MATERIALS AND METHODS:
Selection of cases: any patients having evidence of CAD in the form of:
1. Myocardial infarction
2. Stable angina
3. Unstable angina.
Patients having renal diseases, hypothyroidism, SLE, Rh arthritis were excluded from this study. Patients on drugs like methotrexate, phenytoin, biguanides were also not included. 50 cases studied compared with 30 age sex match controls taken.

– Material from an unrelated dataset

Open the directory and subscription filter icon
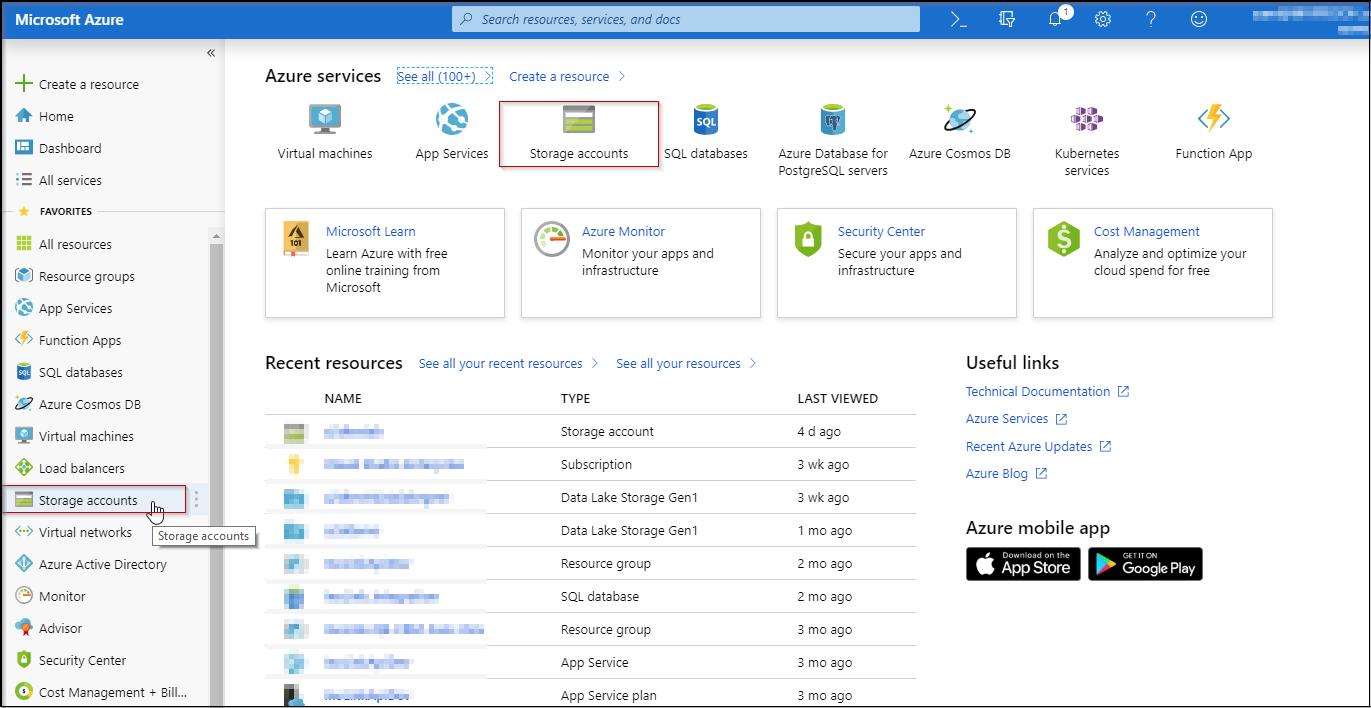pyautogui.click(x=1007, y=19)
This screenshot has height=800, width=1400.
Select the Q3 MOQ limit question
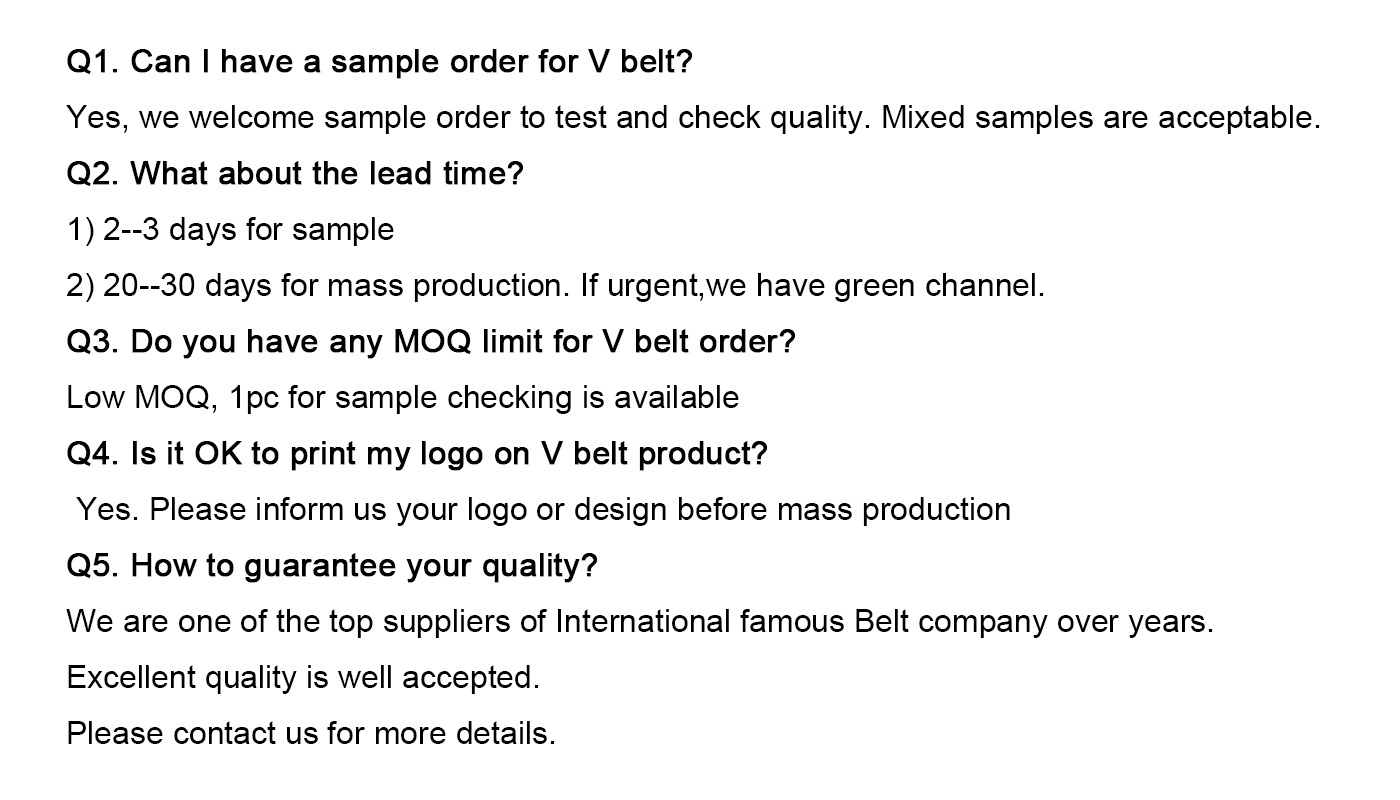[431, 342]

All the cases and controls were subjected to detail clinical examination and investigation (Routine blood tests, lipid profile, ECG, Cardiac markers) and serum homocysteine estimation by Chemiluminescence's method. A selected nos. of patients were given Vitamin supplementation (folic acid 400 microgram, B6-3mg, B12 10 microgram) for a period 6 weeks and homocysteine was re-estimated. RESULTS:
50% of patients were in the age group of 45-54 and male: female 35:15.70% of cases found to having AMI, 18% having stable angina and 12% having unstable angina. The serum Homocysteine level was found to be high in 60% of cases. (71.42% in male and 33.33 % in female). The Homocysteine level was predominantly high in younger age group. After 6 weeks of Vitamin supplementation mean homocysteine was found to be decreased to significant level (before treatment mean homocysteine level was 20.11 micro mol/L and after treatment 14.06 micromol/L.
The high Homocysteine level is associated with risk of CAD and it is more marked in younger age group and in male sex. Although results of ongoing studies of impact of vitamin-B supplementation on mortality reduction, not available, plasma homocysteine level reduction should also be consider as a prophylactic goal to reduce prevalence of CAD.